DEMANDE DE PENSION PAR RENÉE BORDEREAU, DITE LANGEVIN
Demande de pension par Renée Bordereau, dite Langevin,
demoiselle ayant fait toutes les guerres de la Vendée,
déguisée en homme. 3 blessures. Certificats des chefs.
AU ROI
"Sire,
La nommée Renée Bordereau, dite Langevin, de Cholet, département de Maine-et-Loire, qui a eu le bonheur d'être présentée à Votre Majesté dernièrement, prend respectueusement la liberté de lui exposer :
Qu'elle est la seule paysanne encore existante qui, déguisée sous les habits d'homme, ait fait avec honneur et bravoure toutes les guerres de la Vendée sous les ordres de MM. La Rochejaquelein, Stofflet, Lescure, etc., dont elle a les certificats.
Ses principes de dévouement à l'auguste famille des Bourbons et l'inviolable attachement de tous ses parents à leur roi Louis XVI lui firent prendre la résolution de dévouer sa faible existence au service du roi. Déguisée en homme, elle s'enrôla dans les armées royales de la Vendée, cherchant le danger et la gloire aux postes les plus périlleux. Elle reçut 3 blessures, la première d'une balle à la jambe droite, à l'affaire de Montigny, un coup de sabre au bras droit à l'affaire de Laval, une balle au-dessus de l'oeil gauche à l'affaire de Luçon.
Le père de l'exposante fut massacré sous ses yeux dans sa demeure, à raison de son attachement à son roi.

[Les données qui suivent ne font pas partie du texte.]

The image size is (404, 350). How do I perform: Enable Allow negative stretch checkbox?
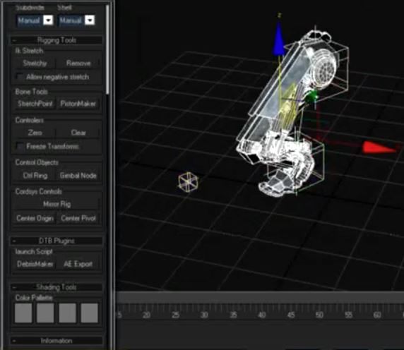20,77

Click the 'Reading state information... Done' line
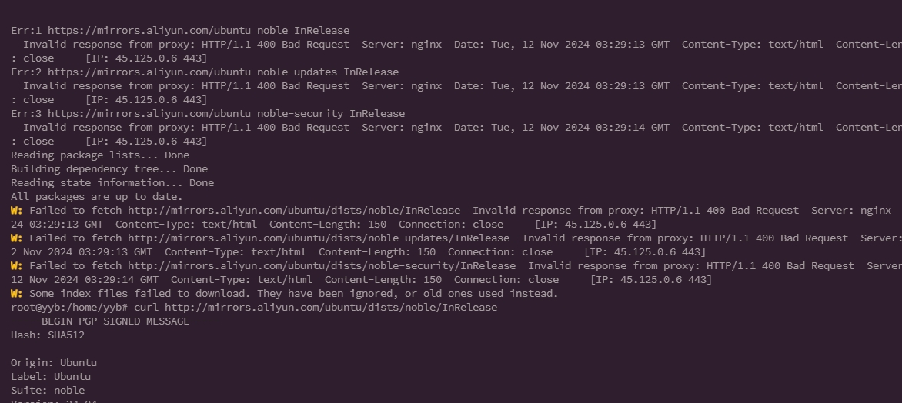click(x=112, y=183)
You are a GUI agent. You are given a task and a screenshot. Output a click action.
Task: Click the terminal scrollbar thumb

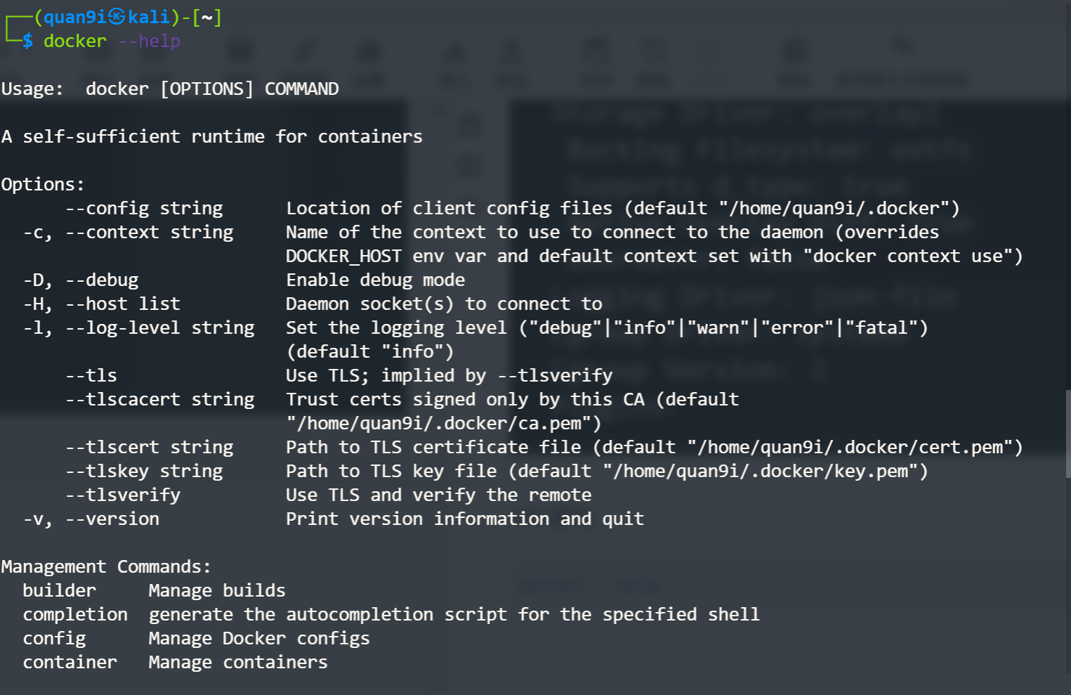[1067, 434]
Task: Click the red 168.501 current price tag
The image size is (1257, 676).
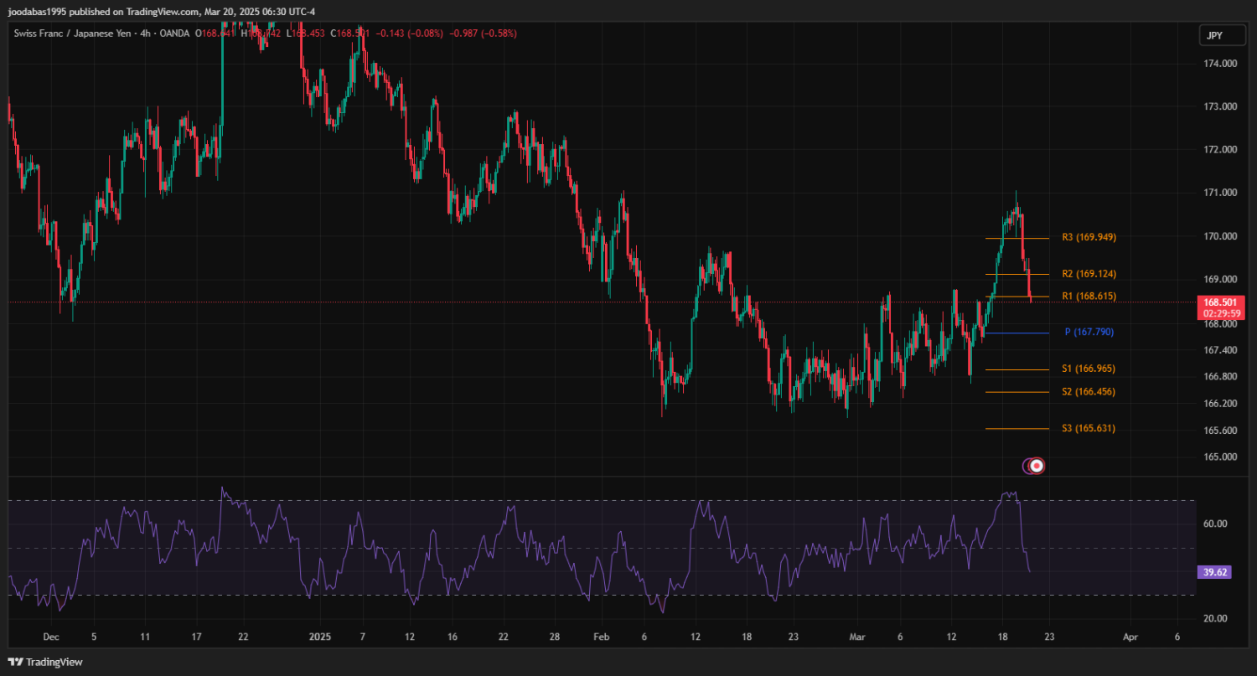Action: tap(1220, 302)
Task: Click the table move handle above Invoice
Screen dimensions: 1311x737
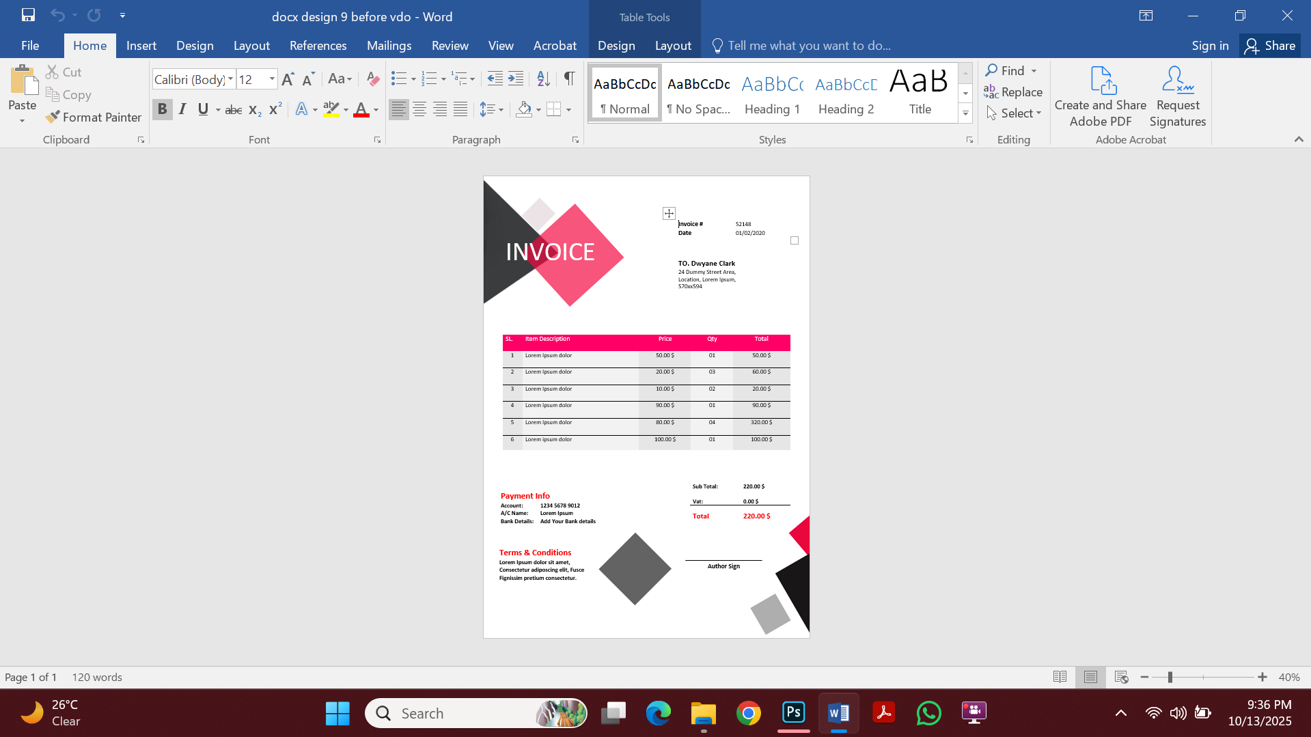Action: point(668,213)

La guerre de la Vendée finie, l'exposante trouva un asile chez un bon parent, à Cholet. Mais, peu de temps après, des ennemis de la Royauté la firent arrêter, chargée de chaînes, de prisons en prisons et enfin jusqu'au mont Saint-Michel, dont elle n'est sortie qu'au fortuné retour de Votre Majesté.
Quarante-deux des parents de l'exposante ont été tués durant la guerre de la Vendée, son père est mort de la suite de ses blessures et a laissé deux enfants en bas âge et sans pain.
L'exposante, d'une famille honnête mais non fortunée, n'a aucun moyen d'existence, elle n'a pas d'asile sur la terre et n'a vécu pendant vingt ans que des secours qu'elle doit à l'estime de ses camarades, son seul espoir et celui de deux de ses nièces ne repose que sur les bontés de Votre Majesté.
Une pension, Sire, ferait son bonheur pour le reste d'une vie qu'elle est toujours prête à donner pour son Roi.
Elle implore ce bienfait de Votre Majesté de laquelle elle est, avec le plus profond respect,
Sire,
De Votre Majesté,
La très humble, très obéissante et soumise sujette."
En marge de la demande on lit ces attestations :
"Il est à notre parfaite connaissance que le contenu en la présente est conforme à la plus exacte vérité.
Paris, le 24 décembre 1814.
DE SAPINAUD, général en chef vendéen,
D. DU PÉRAY, officier général vendéen,
DE VALLOIS, officier général vendéen."